8. Reliability of 2 Kings and 2 Chronicles

After king Hezekiah’s struggle with Sennacherib, Scripture says he commissioned a tunnel to be built to prepare for a time of siege in the future from an enemy (2 Kings 20; 2 Chron. 32). The tunnel would bring water from the spring of Gihon into the city of Jerusalem to the pool of Siloam. The tunnel built by Hezekiah still exists to this day, and an inscription in Hebrew has been found there. The inscription is by an engineer who says the tunnel was built by burrowing through the limestone from both ends. This inscription is dated to the eighth century B.C., the time period of king Hezekiah.

9. Existence of the Babylonian Attack on Jerusalem

According to Scripture, the people of Israel broke their covenant with God. One of the curses for breaking that covenant is exile from the land, and that happened according to 2 Kings 24, 2 Chronicles 36, and Jeremiah 39. King Nebuchadnezzar (605-552 B.C.) of Babylon, east of Israel, came and conquered Jerusalem.

Those who do not believe in the trustworthiness of Scripture might question this whole ordeal. Yet archeology has discovered something that supports Scripture’s testimony. The Nebuchadnezzar Chronicle describes Babylon attempting to overtake the kingdom of Judah, centered in Jerusalem. The chronicle refers to the siege of Jerusalem in 597 B.C., which substantiates the biblical authors.

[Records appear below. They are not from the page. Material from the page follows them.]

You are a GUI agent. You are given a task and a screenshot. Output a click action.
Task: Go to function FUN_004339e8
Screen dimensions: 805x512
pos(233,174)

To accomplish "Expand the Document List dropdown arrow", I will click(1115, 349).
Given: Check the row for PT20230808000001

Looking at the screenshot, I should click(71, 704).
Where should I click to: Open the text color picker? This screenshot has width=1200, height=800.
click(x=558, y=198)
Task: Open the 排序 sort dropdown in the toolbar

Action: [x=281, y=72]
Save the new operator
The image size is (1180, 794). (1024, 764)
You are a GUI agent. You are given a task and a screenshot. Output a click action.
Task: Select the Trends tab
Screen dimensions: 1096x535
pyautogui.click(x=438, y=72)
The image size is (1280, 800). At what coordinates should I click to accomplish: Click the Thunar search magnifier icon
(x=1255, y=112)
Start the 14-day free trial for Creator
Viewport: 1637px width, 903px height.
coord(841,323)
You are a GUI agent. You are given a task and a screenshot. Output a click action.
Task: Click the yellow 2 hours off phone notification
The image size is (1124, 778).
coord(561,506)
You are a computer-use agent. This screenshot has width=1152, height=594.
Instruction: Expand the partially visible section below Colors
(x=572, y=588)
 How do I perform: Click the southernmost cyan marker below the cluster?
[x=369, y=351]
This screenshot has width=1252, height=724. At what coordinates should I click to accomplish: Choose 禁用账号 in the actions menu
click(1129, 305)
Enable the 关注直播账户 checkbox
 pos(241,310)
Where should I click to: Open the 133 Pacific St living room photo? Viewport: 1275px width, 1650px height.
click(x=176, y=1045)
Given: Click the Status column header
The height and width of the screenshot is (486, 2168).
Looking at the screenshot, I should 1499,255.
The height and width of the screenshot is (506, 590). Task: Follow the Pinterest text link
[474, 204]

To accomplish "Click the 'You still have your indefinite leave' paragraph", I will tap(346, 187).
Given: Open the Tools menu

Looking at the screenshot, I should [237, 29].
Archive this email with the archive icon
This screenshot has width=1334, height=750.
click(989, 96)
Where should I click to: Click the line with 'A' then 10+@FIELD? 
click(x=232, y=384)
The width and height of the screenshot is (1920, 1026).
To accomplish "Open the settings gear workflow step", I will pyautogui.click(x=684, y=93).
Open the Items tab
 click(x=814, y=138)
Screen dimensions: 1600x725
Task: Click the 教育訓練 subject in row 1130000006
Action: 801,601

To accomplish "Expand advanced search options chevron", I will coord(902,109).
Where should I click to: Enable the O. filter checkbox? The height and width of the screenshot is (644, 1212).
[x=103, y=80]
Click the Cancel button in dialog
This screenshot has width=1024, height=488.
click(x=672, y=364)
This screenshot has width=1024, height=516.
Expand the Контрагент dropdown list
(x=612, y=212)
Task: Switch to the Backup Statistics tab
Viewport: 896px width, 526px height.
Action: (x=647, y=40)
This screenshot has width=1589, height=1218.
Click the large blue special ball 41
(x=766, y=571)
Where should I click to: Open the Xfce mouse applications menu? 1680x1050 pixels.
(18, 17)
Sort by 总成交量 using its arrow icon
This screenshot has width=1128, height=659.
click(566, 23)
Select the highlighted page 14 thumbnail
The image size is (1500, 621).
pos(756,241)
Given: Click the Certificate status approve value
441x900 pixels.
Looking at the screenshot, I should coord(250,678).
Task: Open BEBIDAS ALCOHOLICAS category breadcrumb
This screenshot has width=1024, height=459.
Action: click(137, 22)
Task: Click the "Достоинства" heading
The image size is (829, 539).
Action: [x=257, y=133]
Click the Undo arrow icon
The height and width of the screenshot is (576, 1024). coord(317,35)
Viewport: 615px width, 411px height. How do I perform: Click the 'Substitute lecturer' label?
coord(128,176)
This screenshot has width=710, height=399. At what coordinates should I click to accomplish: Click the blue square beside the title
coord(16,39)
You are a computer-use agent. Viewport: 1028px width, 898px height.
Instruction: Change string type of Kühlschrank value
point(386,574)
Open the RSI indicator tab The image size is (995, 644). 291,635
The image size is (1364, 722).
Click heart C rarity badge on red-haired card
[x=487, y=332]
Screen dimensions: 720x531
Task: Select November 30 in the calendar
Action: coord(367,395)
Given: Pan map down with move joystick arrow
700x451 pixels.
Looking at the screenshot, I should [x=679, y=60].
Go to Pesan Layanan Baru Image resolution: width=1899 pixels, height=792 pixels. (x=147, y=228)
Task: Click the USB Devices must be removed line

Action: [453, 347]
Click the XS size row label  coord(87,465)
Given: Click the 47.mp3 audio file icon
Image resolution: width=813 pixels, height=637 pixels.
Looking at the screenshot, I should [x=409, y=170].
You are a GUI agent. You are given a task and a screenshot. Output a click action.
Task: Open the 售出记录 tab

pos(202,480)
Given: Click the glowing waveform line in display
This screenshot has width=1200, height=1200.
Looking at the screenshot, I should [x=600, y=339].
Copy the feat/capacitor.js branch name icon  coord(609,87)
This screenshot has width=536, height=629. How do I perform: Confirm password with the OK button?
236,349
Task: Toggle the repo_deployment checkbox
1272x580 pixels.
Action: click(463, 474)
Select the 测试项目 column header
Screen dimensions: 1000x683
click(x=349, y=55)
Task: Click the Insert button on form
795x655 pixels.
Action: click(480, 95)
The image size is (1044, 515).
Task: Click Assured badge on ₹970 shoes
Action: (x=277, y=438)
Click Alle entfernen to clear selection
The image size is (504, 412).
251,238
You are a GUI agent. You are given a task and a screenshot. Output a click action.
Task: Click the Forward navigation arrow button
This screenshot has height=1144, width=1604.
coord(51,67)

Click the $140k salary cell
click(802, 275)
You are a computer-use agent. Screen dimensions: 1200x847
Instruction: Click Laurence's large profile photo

10. The Reliability of Ezra and Nehemiah

Nebuchadnezzar captured and relocated many people from Israel. A few decades later, king Cyrus of Persia became the leading power in the ancient Near East. He believed that his subjects would not rebel if they were given their land and gods. Scripture says in the books of Ezra and Nehemiah that Cyrus sent the exiled Jewish people back to Jerusalem to worship. This event is more believable now for the skeptic with the help of the archeological find popularly known as the Cyrus Cylinder. This cylindrical cuneiform document describes King Cyrus of Persia’s religious toleration policies toward various nations. The Cyrus from the cylinder acts similarly to the Cyrus from Scripture. King Cyrus not only helped the Jews, but helped other exiled nations as well.

To dismiss the Bible as legends by disregarding the archeological findings described here would indicate a foolish skepticism. Far from being baseless in its assertions, Scripture has evidence in archeology that backs up its historical claims—in the above cases, about the nation of Israel. So you can see that the Bible is a trustworthy book detailing the origins of the Jewish people. —and if it’s trustworthy here, it’s worth the skeptic’s while to consider that it may be trustworthy throughout.